A third appellant, One Vassar LLC, a developer in the Central SoMa area, argued for increased housing density and criticized SF Blu, whose appeal threatened their project one block from those condo owners.
“The EIR should have considered a higher housing density alternative that could have reduced certain environmental impacts on transit, traffic and air quality to less than significant,” said One Vassar attorney Phillip Babich. “Increased housing density would not only lower greenhouse gas emissions, but it would also lower transit distances between homes and jobs.”
Supervisor Jane Kim, who represents Central SoMa on the board, said, “I do believe that a lot of the compelling testimony that I heard is really in regards to the plan itself” and vowed to address some of those concerns through the plan’s approval process.

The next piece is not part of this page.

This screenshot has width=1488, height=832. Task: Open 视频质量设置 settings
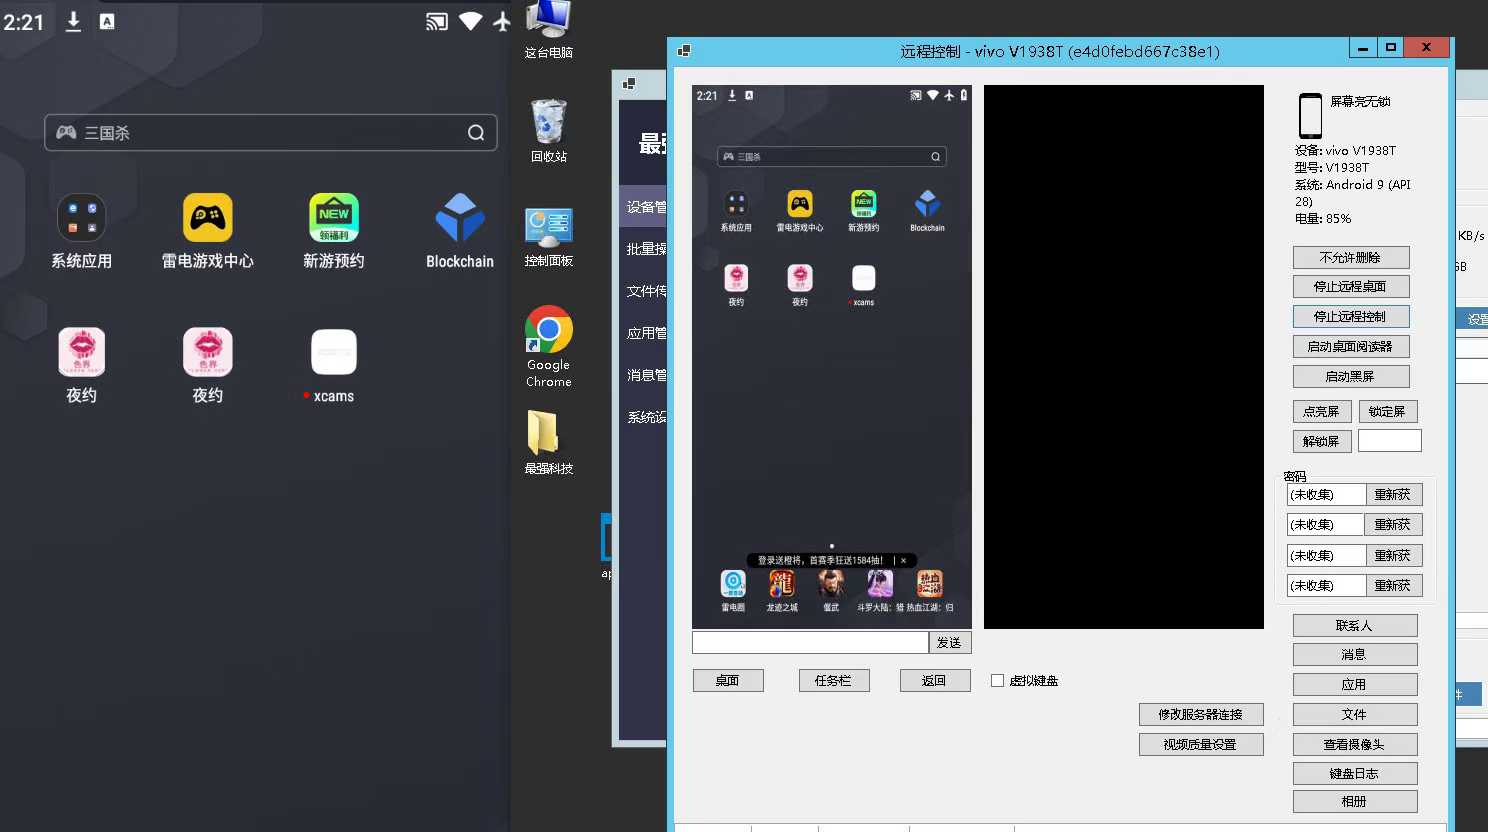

The board could only uphold an appeal if it found the environmental analysis was inadequate under state law, such as if it failed to identify the impacts and failed to propose adequate mitigating measures.
Moving forward, Kim vowed to increase an existing fee developers are charged for building office space to help fund housing development and to have The City conduct a supplemental EIR to analyze adding more housing than was initially studied, which could take about a year. The additional study would allow The City to increase housing as more projects go through the approval process.
“I would like to build significantly more housing,” Kim said. “Almost every single colleague of mine has come up to me personally to express their concerns about the jobs-housing imbalance in this plan.”
The Central SoMa plan proposes to rezone the neighborhood to create approximately 8,600 more homes and 33,000 jobs with office space development over the next two decades and would increase existing height limits in the area from 30 feet to 85 feet to 130 feet to 400 feet.
The plan imposes taxes on the development to generate nearly $2.2 billion in funding over 25 years that would be reinvested in the area, including $940 million toward below-market rate housing to ensure that of the housing built, 33 percent would be offered at below market rates.